Geschrieben von Harry:

Vorab 3 Anmerkungen:

  1. Alle Angaben sind nach besten Wissen und Gewissen, aber absolut ohne Gewähr. Ich übernehme keine Verantwortung für die Änderung des Serienzustandes der TL.
  2. Es soll hier nicht der Eindruck entstehen, dass die Firma Lenis schlechte Ware verkauft. Meines Erachtens sind die Keile eine geniale Idee, gleichzeitig aber nur ein Kompromiss. Wer High End haben will, der muss eine andere Krümmeranlage bauen (lassen) und zum Rückrüsten die alten Rohre im Schrank behalten. Für mich ist es entgegen erster Meinung, eine klasse Lösung, vor allem weil am Fahrzeug selbst alles beim alten bleibt.
  3. Mein Bericht ist wieder mal etwas ausführlicher als üblich geworden. Man(n)/frau möge das entschuldigen, aber ich mag es nicht, wenn so mal eben von "anpassen" gesprochen wird und keiner sagt, was damit gemeint ist bzw. welche Spätfolgen dies auf die Peripherie haben kann. Jeder kann sich ja "seinen Teil" entnehmen.

Beschreibung:

Bei den Lenis-Keilen handelt es sich um gefräste, keilförmige Alu-Passstücke, welche zwischen den Auspuff-Aufnahmeflansch am Krümmerende und den eigentlichen Dämpfertöpfen gesetzt werden. Das Teil ist im Grundriss wie eine Dichtung geformt, in der Seiten- und Montageansicht oben dünner als unten ( wobei alle vier Enden unterschiedliche Stärke haben. Dadurch verändert sich der Anstellwinkel der Endtöpfe stärker nach oben und nach innen. Es handelt sich also nicht direkt um eine Höherlegung der Auspuffanlage à la Honda Hornet.

Optisch wirkt die Auspuffanlage dann wie bei Hondas VTR SP 1/2 oder den 851er und 888er Ducatis.

 

 

Hersteller:

Meines Wissens gibt es die Teile nur bei der Fa. Lenis/Ennepetal.

Kosten:

Kitpreis € 149,00. Wer nicht selbst basteln will, dem baut Lenis die Sachen auch für € 60,00 an den Original-Töpfen um (Preisstand April 2003 sowie Auskunft von Lenis selbst).

Lieferumfang:

  • 2 Keile,
  • 2 Aluhaltebügel für die Auspuffanlage sowie
  • 8 unterschiedlich langen Inbusschrauben (8 mm)
    mit passenden Distanzhülsen. Letztere sind an einer Seite abgeschrägt.

Die Teile:

Die Keile sind sauber aus dem Vollen mit exakten Bohrungen für die Original-Gewindebolzen der Serientöpfe gefräst und besitzen eine nach innen liegende Nut zur Aufnahme einer Dichtung und Einpassung der Originaltöpfe. Bei den beiliegenden Haltern für die dann später höher kommenden Endtöpfe handelt es sich um handbearbeitete Alustäbe von 3,8 mm Stärke mit Bohrungen und zweimal vorgebogen.

Anbau:

Serien-Töpfe

Bevor der Anbau erfolgen kann, müssen die Gewindebolzen an den Töpfen entfernt werden, da diese

  • am unteren Montagepunkt durch den Lenis-Keil (der letztlich nur ein Distanzstück darstellt) zu kurz sind und
  • durch ihren extrem festen Sitz keine optimale Anpassung ermöglichen.

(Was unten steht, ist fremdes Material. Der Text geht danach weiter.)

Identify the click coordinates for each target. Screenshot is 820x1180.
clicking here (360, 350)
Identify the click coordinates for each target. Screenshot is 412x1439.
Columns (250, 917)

Die Gewindebolzen werden entfernt, indem man eine Sechskantmutter bündig auf die Gewindebolzen schraubt, und diese mit einem Hammer nach innen schlägt. In der Hoffnung, dass sonst nix ausbricht, fallen die Bolzen einschließlich der im Endtopf befindlichen Gewindeaufnahmehülsen nach innen durch.

Danach hat man die Töpfe ohne Gewindeaufnahme vor sich, und es können

  1. neue Gewindebuchsen eingezogen werden oder
  2. größere Gewinde geschnitten werden.

Von der Variante 2 ist abzuraten, da dann die vorgefertigten Bohrungen in den Keilen nicht mehr passen und die mitgelieferten Schrauben ebenfalls hinfällig sind. Außerdem passen die neuen Schrauben nicht mehr in die Bohrungen des Krümmerflansches, was eine spätere Rückrüstung auf "normale" Anlage schwieriger macht.

Wie man neue Gewindebuchsen einzieht, ist hier nicht Thema. Daher springe ich direkt weiter.

BOS-Töpfe

Ab jetzt gilt die Anbaubeschreibung gleichzeitig für die Verwendung von BOS-Töpfen (sowie anderer Anlagen, welche 8-mm-Gewindebohrungen besitzen).

Es gibt mehrere Schwierigkeiten bei der Montage zu bewältigen:

  1. Die Keile sind symmetrisch aufgebaut und stellen die Endtöpfe steiler und nach innen. Die Anwinkelung der Krümmer ist aber nicht symmetrisch, da auf der linken Seite zur "Umgehung" des Kettentriebes der Winkel größer ist. Dadurch, dass der Keil jedoch wie eine Verlängerung des Krümmers wirkt, reicht die serienmäßige Anwinkelung nicht aus, wodurch der linke Topf weiter vom Motorrad absteht.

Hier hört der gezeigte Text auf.